Vegan Thai Green Curry with Tofu and Vegetables

ai
vegan
thai

Ingredients

  • 400 gms (0.89 lb) firm tofu, pressed and cubed
  • 2 tbsps coconut oil
  • 3 tbsps green curry paste (vegan)
  • 400 mls (1.67 cups) coconut milk
  • 200 mls (0.83 cup) vegetable broth
  • 2 tbsps soy sauce
  • 1 tbsp maple syrup
  • 240 mls (1 cup) baby corn, halved
  • 1 red bell pepper, sliced
  • 1 carrot, thinly sliced
  • 1 zucchini, chopped
  • 240 mls (1 cup) bamboo shoots
  • 480 mls (2 cups) fresh spinach
  • 1 Thai basil leaves handful
  • 1 lime, cut into wedges
  • 4 cooked jasmine rice servings

Instructions

  1. Heat 1 tablespoon of coconut oil in a large pan over medium heat. Add the cubed tofu and cook until golden brown on all sides. Remove tofu and set aside.
  2. In the same pan, add the remaining 1 tablespoon of coconut oil. Add the green curry paste and stir-fry for about 1-2 minutes until it becomes fragrant.
  3. Pour in the coconut milk and vegetable broth, stirring well to combine with the curry paste. Bring to a simmer.
  4. Add the soy sauce and maple syrup to the mixture, stirring to incorporate.
  5. Add the baby corn, red bell pepper, carrot, zucchini, and bamboo shoots to the pan.
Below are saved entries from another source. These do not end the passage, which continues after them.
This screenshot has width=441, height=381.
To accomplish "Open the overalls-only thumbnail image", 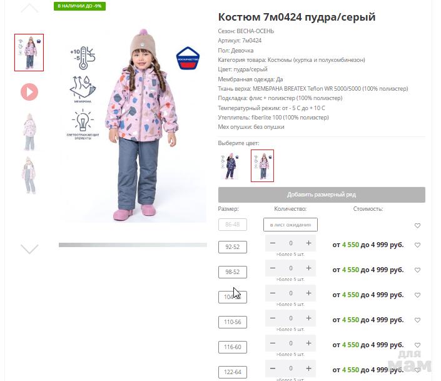I will 29,175.
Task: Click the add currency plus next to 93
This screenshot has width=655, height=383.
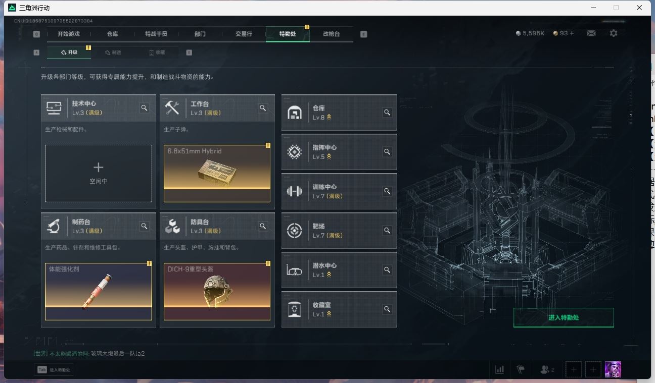Action: pyautogui.click(x=572, y=33)
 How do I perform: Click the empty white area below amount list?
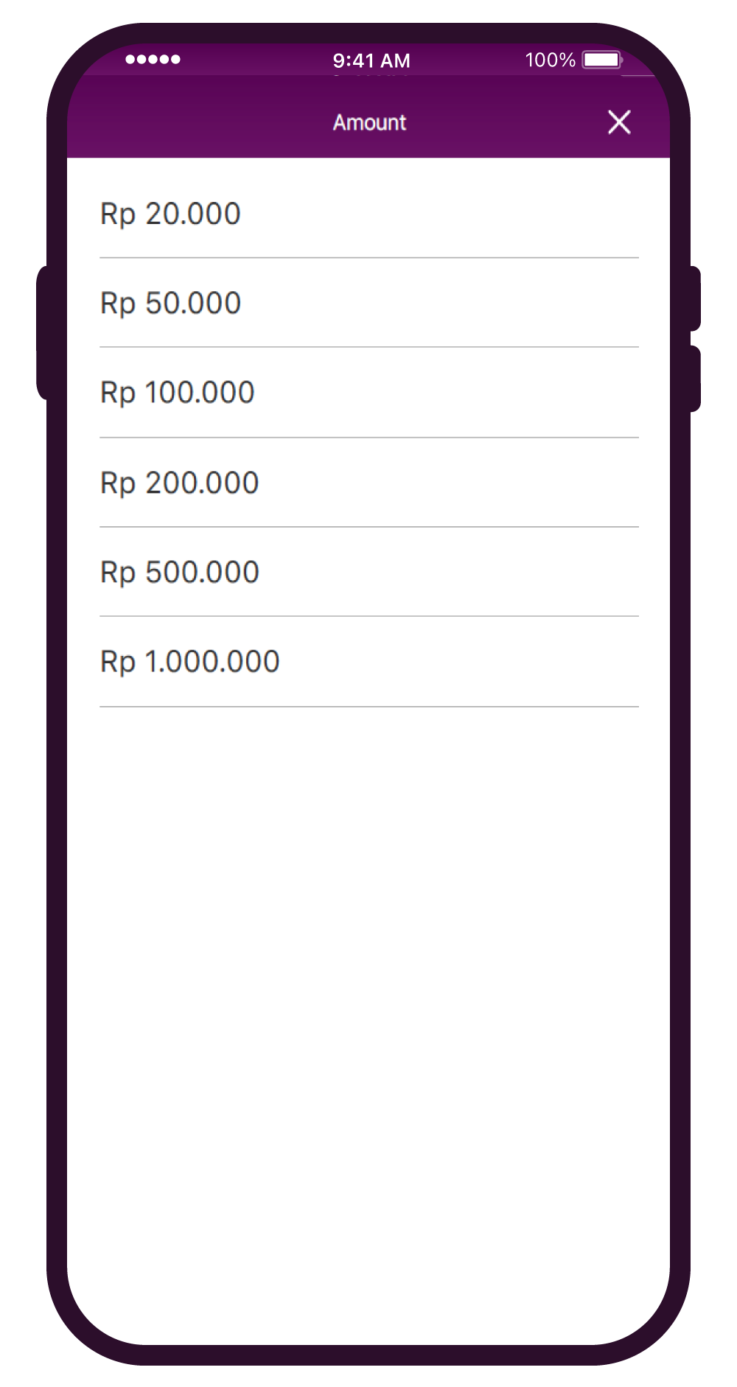[369, 995]
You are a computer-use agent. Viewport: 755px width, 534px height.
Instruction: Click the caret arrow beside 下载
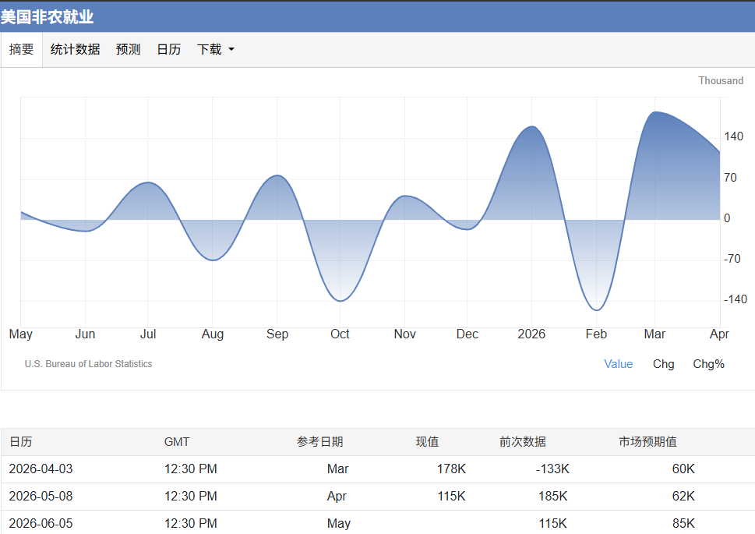pos(231,50)
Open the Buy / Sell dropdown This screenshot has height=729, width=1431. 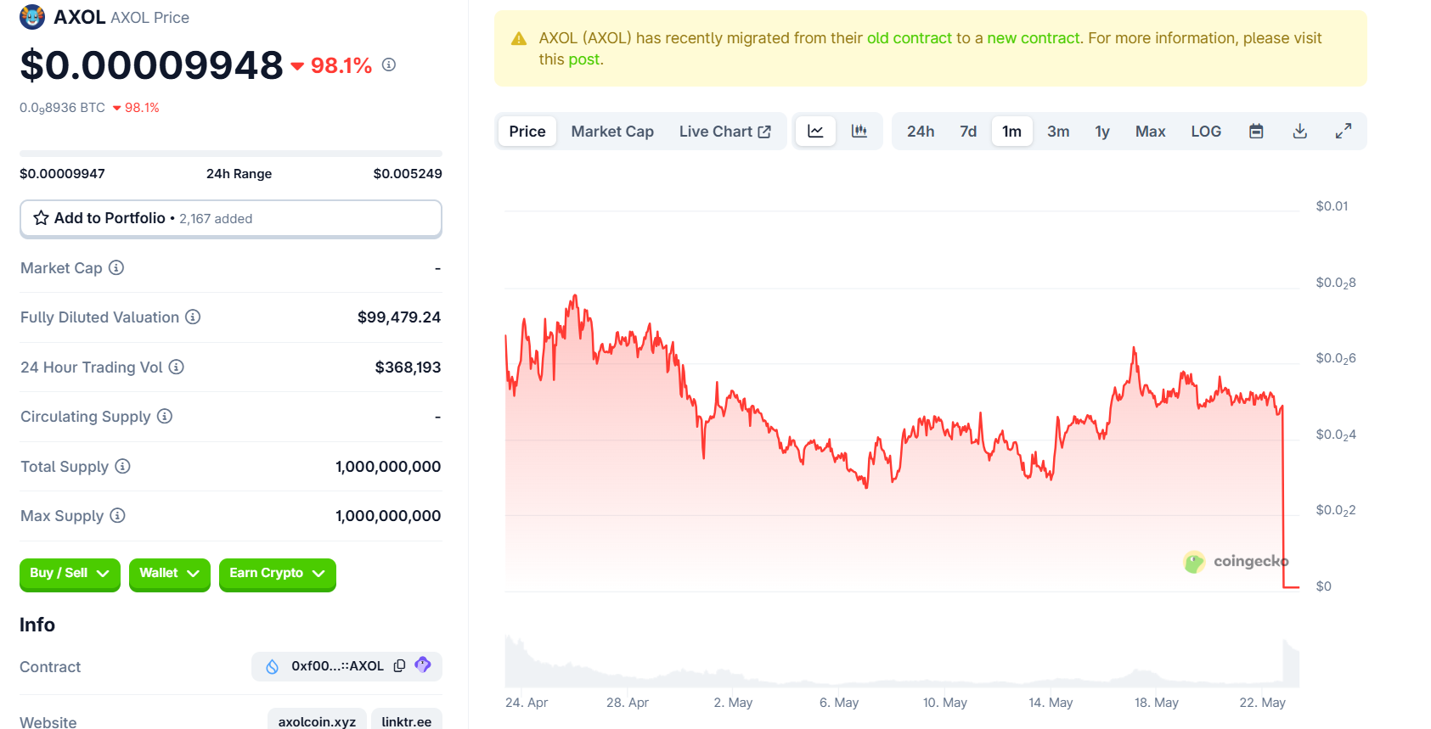[70, 574]
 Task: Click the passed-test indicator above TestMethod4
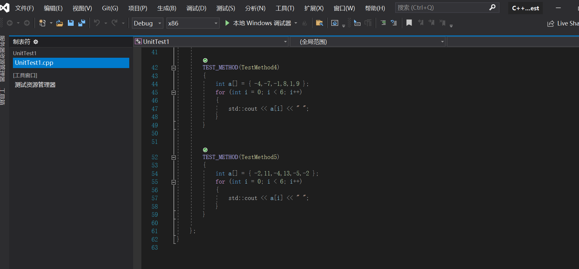click(205, 60)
Cook for about 5-7 minutes until the vegetables are tender but still vibrant.
  6. Return the tofu to the pan. Add the fresh spinach and stir until wilted.
  7. Remove from heat and stir in the Thai basil leaves.
  8. Serve the curry hot over cooked jasmine rice with lime wedges on the side.

Notes

  • This dish is rich in flavor and packed with vegetables.
  • It's important to use firm tofu so it holds its shape during cooking.